If a line below holds the word "height", count it; then say how many such lines there are and nothing else.

START THE DATA

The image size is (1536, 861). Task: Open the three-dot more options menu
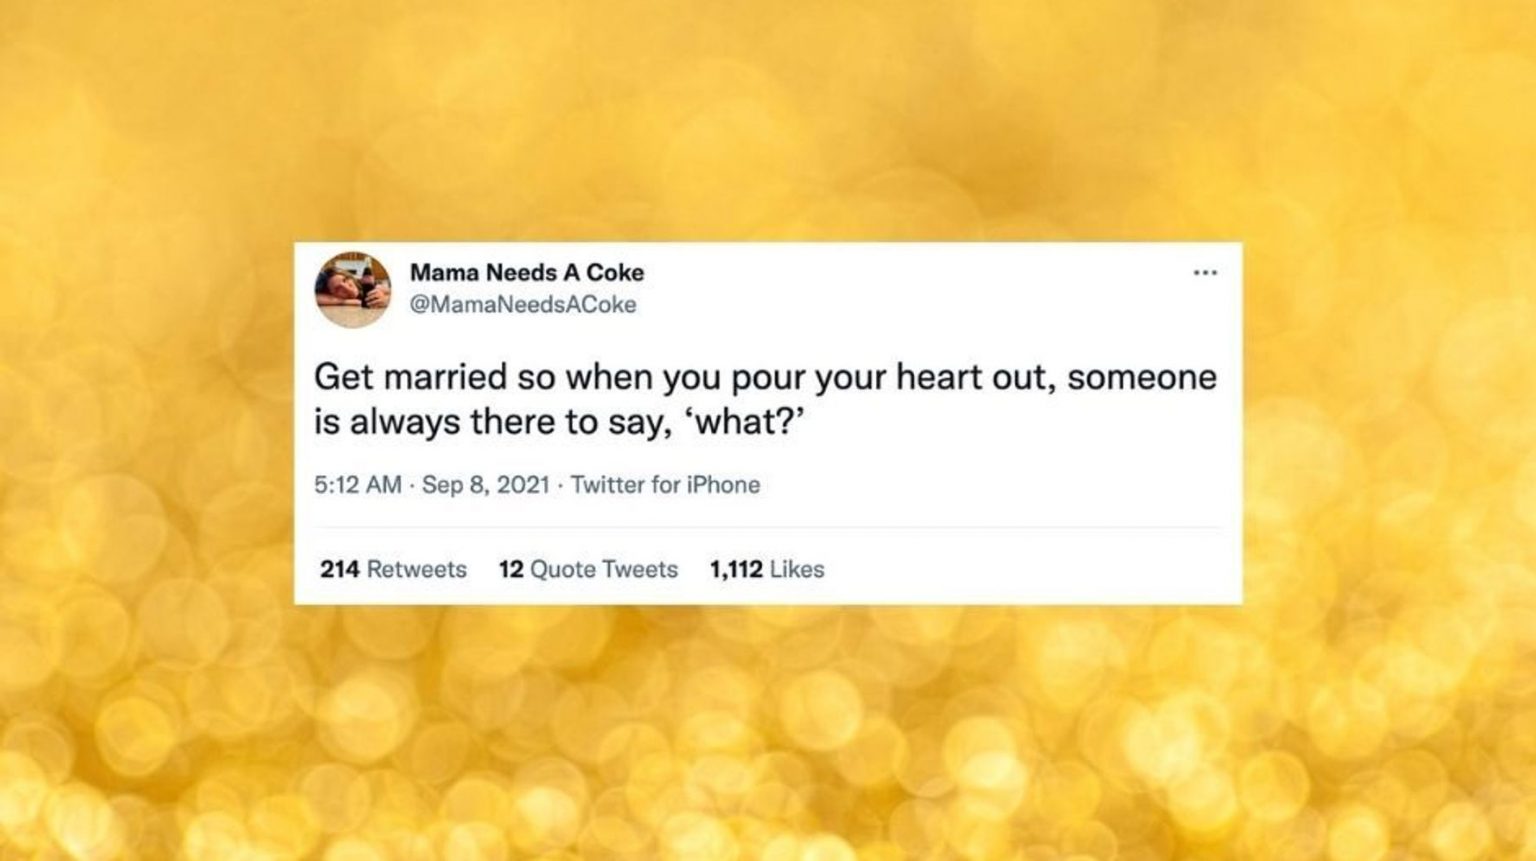[x=1205, y=273]
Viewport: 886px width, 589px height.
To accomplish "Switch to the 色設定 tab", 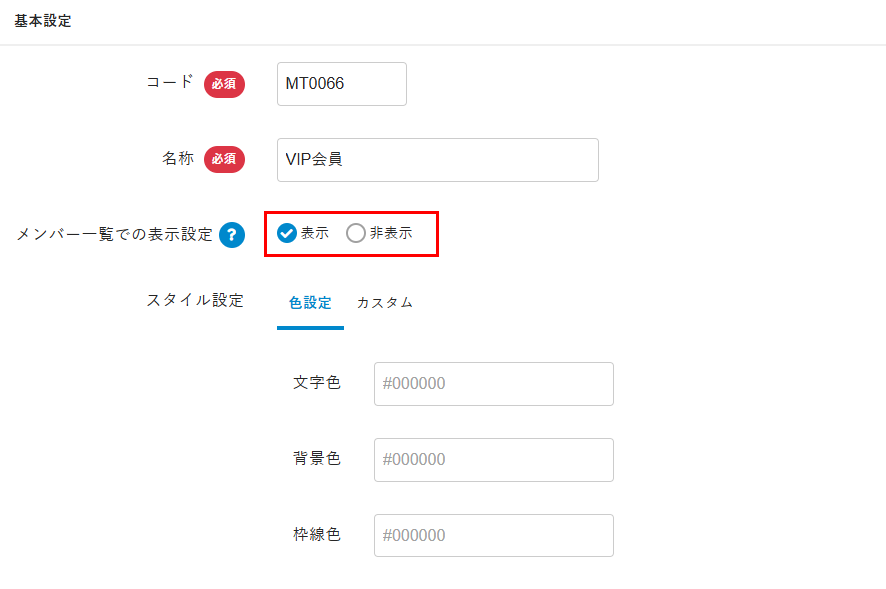I will pyautogui.click(x=310, y=303).
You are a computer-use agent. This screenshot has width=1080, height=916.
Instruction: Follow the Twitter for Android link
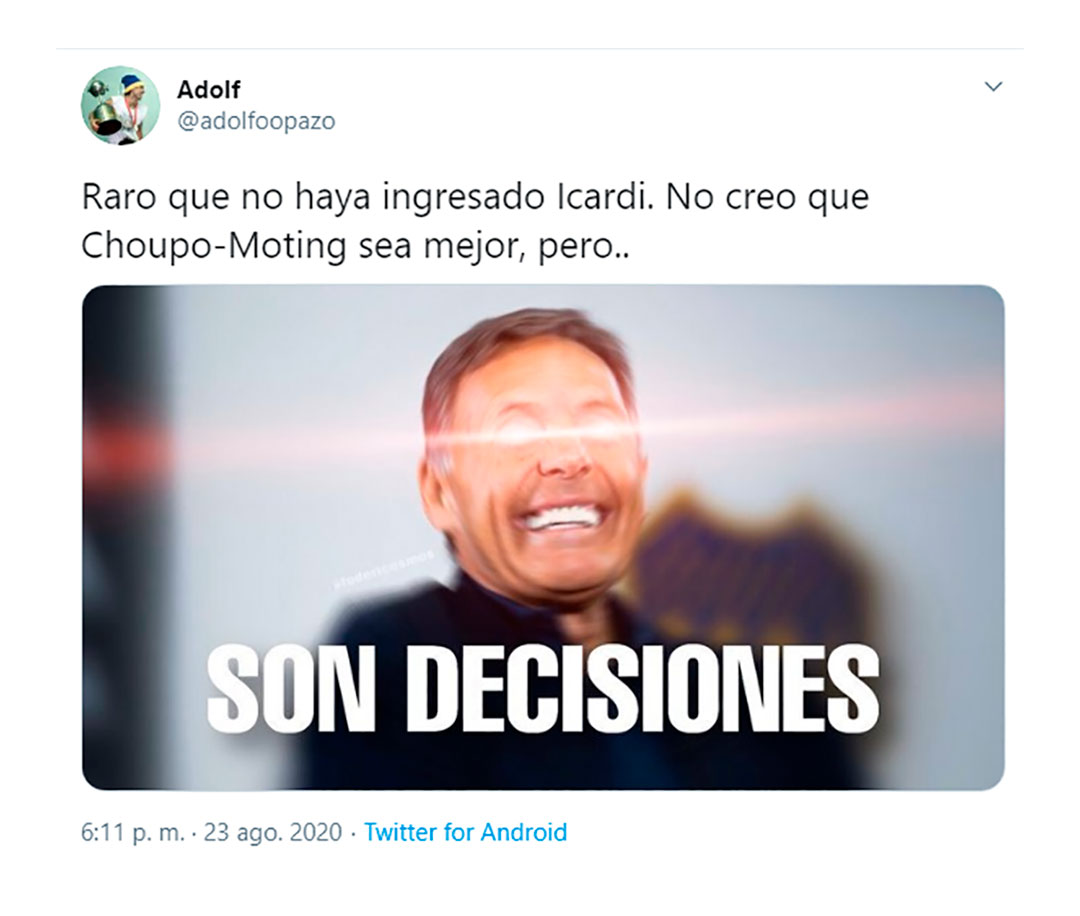tap(466, 832)
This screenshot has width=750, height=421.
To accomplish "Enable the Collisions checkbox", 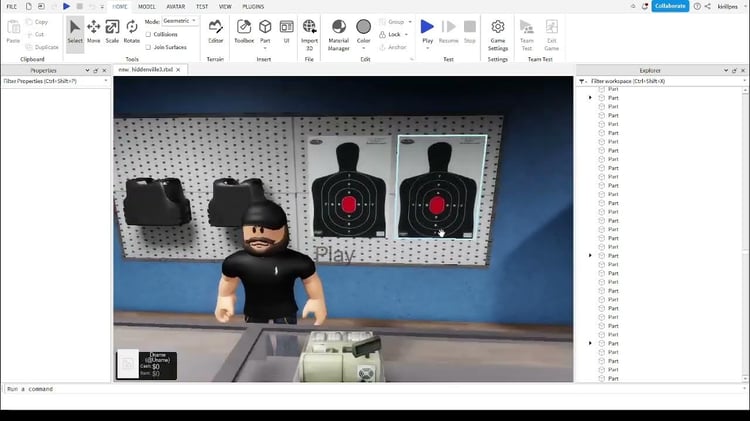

END THE DATA

_EXERCISE OUTPUT:_ 3